- Dataset extract:
= = =

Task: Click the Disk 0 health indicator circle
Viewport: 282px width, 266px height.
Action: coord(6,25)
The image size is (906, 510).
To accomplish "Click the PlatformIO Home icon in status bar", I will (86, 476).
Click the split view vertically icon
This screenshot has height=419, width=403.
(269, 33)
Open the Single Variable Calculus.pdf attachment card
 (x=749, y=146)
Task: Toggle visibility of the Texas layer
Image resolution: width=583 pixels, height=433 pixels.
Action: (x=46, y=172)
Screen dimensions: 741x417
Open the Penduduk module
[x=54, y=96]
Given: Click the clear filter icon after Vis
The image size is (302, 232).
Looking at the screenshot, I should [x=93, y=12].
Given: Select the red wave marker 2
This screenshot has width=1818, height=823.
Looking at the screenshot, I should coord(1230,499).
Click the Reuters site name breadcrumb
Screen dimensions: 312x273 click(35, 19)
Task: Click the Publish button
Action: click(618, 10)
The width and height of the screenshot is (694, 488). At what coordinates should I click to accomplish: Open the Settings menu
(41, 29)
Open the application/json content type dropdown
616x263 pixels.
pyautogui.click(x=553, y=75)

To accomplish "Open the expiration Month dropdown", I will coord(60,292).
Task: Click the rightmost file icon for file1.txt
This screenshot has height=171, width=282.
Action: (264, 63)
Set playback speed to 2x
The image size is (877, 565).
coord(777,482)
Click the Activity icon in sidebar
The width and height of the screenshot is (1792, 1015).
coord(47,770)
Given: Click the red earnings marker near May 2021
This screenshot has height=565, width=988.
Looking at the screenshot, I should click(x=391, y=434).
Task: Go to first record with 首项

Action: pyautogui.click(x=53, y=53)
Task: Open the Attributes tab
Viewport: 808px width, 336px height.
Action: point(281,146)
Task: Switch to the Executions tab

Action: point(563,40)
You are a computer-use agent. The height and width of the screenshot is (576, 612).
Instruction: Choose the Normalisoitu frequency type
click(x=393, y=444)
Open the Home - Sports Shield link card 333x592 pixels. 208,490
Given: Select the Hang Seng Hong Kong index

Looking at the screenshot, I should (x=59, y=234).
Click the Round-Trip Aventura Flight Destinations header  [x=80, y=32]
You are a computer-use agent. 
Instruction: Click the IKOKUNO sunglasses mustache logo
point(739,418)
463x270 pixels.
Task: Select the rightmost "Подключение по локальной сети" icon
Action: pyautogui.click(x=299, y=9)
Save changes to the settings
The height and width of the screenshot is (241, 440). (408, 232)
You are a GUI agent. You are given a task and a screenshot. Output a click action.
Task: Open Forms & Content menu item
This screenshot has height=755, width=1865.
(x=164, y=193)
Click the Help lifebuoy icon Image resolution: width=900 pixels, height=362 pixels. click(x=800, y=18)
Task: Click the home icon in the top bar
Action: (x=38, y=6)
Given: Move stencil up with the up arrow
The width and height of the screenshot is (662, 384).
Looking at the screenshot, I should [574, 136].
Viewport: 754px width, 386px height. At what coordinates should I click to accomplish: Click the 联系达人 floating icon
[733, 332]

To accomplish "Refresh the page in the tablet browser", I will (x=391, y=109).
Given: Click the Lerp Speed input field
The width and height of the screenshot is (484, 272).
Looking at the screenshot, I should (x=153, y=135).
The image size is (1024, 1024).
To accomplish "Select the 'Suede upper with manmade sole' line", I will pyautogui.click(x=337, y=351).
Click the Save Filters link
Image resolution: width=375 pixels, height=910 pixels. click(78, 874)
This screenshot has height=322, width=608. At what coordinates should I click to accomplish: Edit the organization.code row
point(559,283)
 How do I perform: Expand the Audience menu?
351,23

= = =

- Exercise requirements: When a line in the listing includes the word "will", report that line in full.

- Response to the exercise:
To accomplish "Click the PlatformIO Home icon in status bar", I will (86, 476).
To accomplish "Open the expiration Month dropdown", I will coord(60,292).
To accomplish "Refresh the page in the tablet browser", I will (x=391, y=109).
To accomplish "Select the 'Suede upper with manmade sole' line", I will pyautogui.click(x=337, y=351).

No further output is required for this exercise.